Reputation: 578
I am trying to encode some categorical features to be able to use them as features in a machine learning model, at the moment I have the following code:
data_path = '/Users/novikov/Assignment2/epl-training.csv'
data = pd.read_csv(data_path)
data['Date'] = pd.to_datetime(data['Date'])
le = preprocessing.LabelEncoder()
data['HomeTeam'] = le.fit_transform(data.HomeTeam.values)
data['AwayTeam'] = le.fit_transform(data.AwayTeam.values)
data['FTR'] = le.fit_transform(data.FTR.values)
data['HTR'] = le.fit_transform(data.HTR.values)
data['Referee'] = le.fit_transform(data.Referee.values)
This works fine, however this is not ideal because if there were 100 features to encode, it would take way too long to do it by hand. How do I automate the process? I have tried implementing a loop:
label_encode = ['HomeTeam', 'AwayTeam', 'FTR', 'HTR', 'Referee']
for feature in label_encode:
method = 'data.' + feature + '.values'
data[feature] = le.fit_transform(method)
But I get ValueError: bad input shape ()
:
---------------------------------------------------------------------------
ValueError Traceback (most recent call last)
<ipython-input-11-1b8fb6164d2d> in <module>()
11 method = 'data.' + feature + '.values'
12 print(method)
---> 13 data[feature] = le.fit_transform(method)
/anaconda3/lib/python3.6/site-packages/sklearn/preprocessing/label.py in fit_transform(self, y)

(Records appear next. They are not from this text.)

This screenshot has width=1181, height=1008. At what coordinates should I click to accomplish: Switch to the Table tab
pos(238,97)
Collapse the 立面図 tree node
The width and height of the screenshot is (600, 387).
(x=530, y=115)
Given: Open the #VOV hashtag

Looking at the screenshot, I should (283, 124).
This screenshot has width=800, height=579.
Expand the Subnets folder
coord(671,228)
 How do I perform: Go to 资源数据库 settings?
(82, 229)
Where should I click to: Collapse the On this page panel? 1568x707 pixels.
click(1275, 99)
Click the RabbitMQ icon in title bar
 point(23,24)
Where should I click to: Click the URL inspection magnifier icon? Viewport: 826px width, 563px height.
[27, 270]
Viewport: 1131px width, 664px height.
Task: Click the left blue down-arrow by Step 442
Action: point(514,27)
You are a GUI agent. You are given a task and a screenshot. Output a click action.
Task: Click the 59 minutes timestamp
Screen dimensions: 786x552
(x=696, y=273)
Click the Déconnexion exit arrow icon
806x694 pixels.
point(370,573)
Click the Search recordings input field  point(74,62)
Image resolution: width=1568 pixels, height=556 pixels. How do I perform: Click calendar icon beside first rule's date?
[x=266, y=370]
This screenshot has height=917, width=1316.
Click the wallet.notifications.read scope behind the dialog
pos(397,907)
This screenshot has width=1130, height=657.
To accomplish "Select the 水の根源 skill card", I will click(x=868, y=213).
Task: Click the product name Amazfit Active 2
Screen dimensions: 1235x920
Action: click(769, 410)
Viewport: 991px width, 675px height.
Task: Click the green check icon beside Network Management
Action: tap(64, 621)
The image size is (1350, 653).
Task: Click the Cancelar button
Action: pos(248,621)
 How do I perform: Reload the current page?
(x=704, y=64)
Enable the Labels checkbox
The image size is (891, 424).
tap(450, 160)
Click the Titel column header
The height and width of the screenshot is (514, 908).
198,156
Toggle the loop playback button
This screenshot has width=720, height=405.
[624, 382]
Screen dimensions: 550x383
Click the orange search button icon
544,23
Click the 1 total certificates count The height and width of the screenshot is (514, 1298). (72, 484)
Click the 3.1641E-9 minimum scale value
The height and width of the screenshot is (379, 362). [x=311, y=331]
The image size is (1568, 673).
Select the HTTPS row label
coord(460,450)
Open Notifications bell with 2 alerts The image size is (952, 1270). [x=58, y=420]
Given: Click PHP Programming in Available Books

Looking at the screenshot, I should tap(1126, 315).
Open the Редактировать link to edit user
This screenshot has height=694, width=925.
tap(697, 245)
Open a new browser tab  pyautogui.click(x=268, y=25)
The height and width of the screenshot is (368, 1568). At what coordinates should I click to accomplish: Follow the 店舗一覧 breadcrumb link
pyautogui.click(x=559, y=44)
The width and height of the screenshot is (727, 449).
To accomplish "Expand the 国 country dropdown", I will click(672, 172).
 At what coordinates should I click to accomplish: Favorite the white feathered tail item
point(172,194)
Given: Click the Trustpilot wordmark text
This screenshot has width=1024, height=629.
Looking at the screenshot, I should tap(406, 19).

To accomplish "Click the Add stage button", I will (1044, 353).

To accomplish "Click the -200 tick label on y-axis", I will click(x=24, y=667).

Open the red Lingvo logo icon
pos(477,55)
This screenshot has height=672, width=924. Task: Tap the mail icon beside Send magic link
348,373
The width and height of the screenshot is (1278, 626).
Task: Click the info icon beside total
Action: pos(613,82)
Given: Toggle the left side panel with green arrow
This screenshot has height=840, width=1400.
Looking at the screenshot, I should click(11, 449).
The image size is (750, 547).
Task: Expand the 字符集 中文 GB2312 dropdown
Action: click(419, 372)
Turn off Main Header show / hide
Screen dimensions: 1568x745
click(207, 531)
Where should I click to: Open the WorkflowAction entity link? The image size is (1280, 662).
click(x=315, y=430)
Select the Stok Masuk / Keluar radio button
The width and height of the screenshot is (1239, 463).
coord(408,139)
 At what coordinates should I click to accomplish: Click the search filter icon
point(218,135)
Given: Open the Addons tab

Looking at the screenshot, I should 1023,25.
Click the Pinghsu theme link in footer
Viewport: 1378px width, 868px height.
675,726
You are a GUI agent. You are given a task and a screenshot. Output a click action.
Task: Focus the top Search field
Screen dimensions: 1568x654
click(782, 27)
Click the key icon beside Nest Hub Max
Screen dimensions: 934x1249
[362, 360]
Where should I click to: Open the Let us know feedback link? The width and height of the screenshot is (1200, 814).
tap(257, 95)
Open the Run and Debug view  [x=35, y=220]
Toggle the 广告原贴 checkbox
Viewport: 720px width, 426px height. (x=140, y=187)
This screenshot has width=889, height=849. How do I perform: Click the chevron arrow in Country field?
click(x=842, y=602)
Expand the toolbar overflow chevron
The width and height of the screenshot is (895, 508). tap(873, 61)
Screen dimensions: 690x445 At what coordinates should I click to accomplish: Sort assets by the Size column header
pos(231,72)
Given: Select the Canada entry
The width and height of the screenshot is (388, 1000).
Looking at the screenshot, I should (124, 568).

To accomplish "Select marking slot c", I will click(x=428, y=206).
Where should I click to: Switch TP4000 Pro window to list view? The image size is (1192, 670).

109 y : array-like of shape [n_samples]
110 """
--> 111 y = column_or_1d(y, warn=True)
112 self.classes_, y = np.unique(y, return_inverse=True)
113 return y
/anaconda3/lib/python3.6/site-packages/sklearn/utils/validation.py in column_or_1d(y, warn)
612 return np.ravel(y)
613
--> 614 raise ValueError("bad input shape {0}".format(shape))
615
616
ValueError: bad input shape ()
None of the variations of this code (like just putting data.feature.values
) seem to work. There must be a way of doing it other than writing it by hand.
Upvotes: 3
Views: 1633
Reputation: 294536
The way the encoder object works is that when you fit
it stores some meta data in the object's attributes. These attributes get used when you want to transform the data. fit_transform
is a convenience method to fit
and transform
in one step.
When you decide to use the same object to do another fit_transform
, you are overwriting the the stored meta data. That is fine if you don't want to use the objects inverse_transform
.
df = pd.DataFrame({
'HomeTeam':[1, 3, 27],
'AwayTeam':[9, 8, 100],
'FTR':['dog', 'cat', 'dog'],
'HTR': [*'XYY'],
'Referee': [*'JJB']
})
update
and apply
le = preprocessing.LabelEncoder()
label_encode = ['HomeTeam', 'AwayTeam', 'FTR', 'HTR', 'Referee']
df.update(df[label_encode].apply(le.fit_transform))
df
AwayTeam FTR HTR HomeTeam Referee
0 1 1 0 0 1
1 0 0 1 1 1
2 2 1 1 2 0
Each separate encoder is captured in the le
dictionary for potential later use
from collections import defaultdict
le = defaultdict(preprocessing.LabelEncoder)
label_encode = ['HomeTeam', 'AwayTeam', 'FTR', 'HTR', 'Referee']
df = df.assign(**{k: le[k].fit_transform(df[k]) for k in label_encode})
df
AwayTeam FTR HTR HomeTeam Referee
0 1 1 0 0 1
1 0 0 1 1 1
2 2 1 1 2 0
pandas.factorize
If you just want codes, you can use Pandas' factorize
. Note that this will not sort the final values and labels them in the order they first appear.
df.update(df[label_encode].apply(lambda x: x.factorize()[0]))
df
AwayTeam FTR HTR HomeTeam Referee
0 0 0 0 0 0
1 1 1 1 1 0
2 2 0 1 2 1
unique
This does sort the final values and will look like LabelEncoder
df.update(df[label_encode].apply(lambda x: np.unique(x, return_inverse=True)[1]))
AwayTeam FTR HTR HomeTeam Referee
0 1 1 0 0 1
1 0 0 1 1 1
2 2 1 1 2 0
Upvotes: 4
Reputation: 323386
I am just fixing your code adding pd.eval
label_encode = ['HomeTeam', 'AwayTeam', 'FTR', 'HTR', 'Referee']
for feature in label_encode:
method = 'data.' + feature + '.values'
data[feature] = le.fit_transform(pd.eval(method))
Upvotes: 2
Reputation: 428
It's a little awkward but you access the values from the series and then call fit transform on that, while selecting the series inside the for loop "X[c]=" to indicate you want to assign values back to the DF.
X = pd.DataFrame({
'A':[1, 3, 27],
'B':[9, 8, 100],
'C':['dog', 'cat', 'dog']})
print(X.head())
le = LabelEncoder()
for c in X.columns:
X[c] = le.fit_transform(X[c].values)
X.head()
Upvotes: 0
Reputation: 60400
Of course, method = 'data.' + feature + '.values'
will not work - it is a string itself! Try instead
method = data[feature].values
or
for feature in label_encode:
data[feature] = le.fit_transform(data[feature].values)
Upvotes: 4